→ **What you need to do**
Set every entry below down once more, exactly as it stands, without images.

→ **Dataset**
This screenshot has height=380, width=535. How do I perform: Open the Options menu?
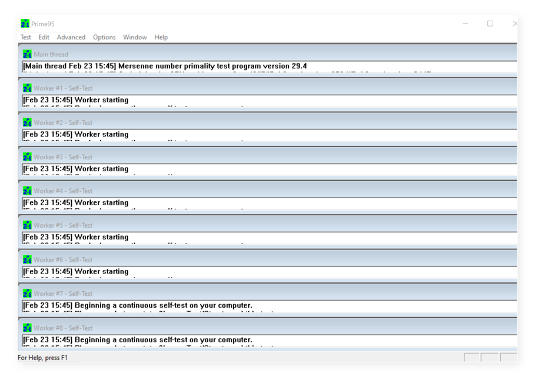tap(104, 37)
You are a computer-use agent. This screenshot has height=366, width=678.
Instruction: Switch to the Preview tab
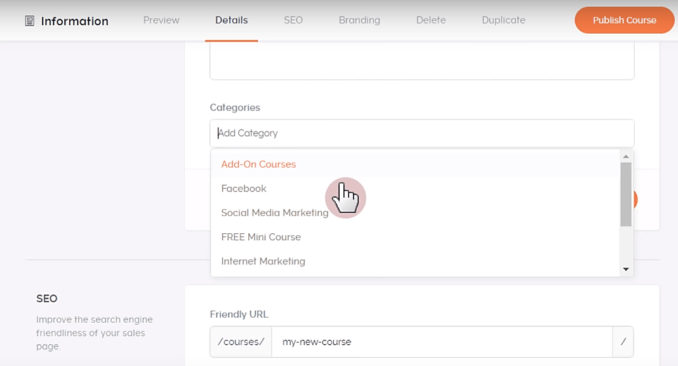point(161,20)
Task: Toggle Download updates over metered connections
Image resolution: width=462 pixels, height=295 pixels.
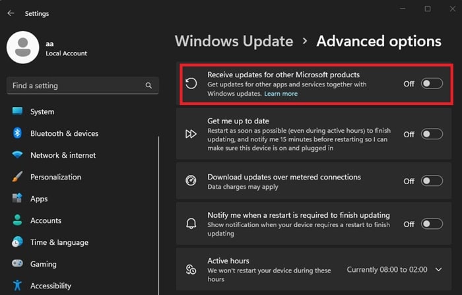Action: click(x=432, y=181)
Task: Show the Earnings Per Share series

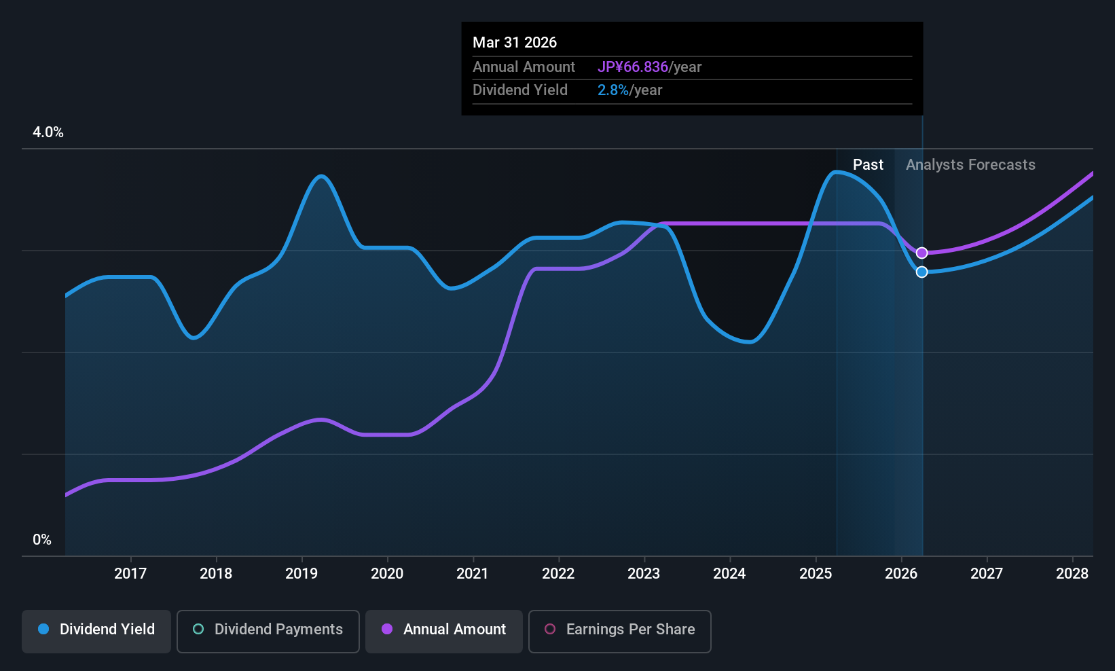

→ **Answer section**
This screenshot has height=380, width=535. How do I perform: Open the Options menu?
tap(104, 37)
You are a computer-use agent. This screenshot has height=366, width=678.
Instruction: Switch to the Preview tab
point(161,20)
Task: Toggle Download updates over metered connections
Image resolution: width=462 pixels, height=295 pixels.
Action: click(x=432, y=181)
Task: Show the Earnings Per Share series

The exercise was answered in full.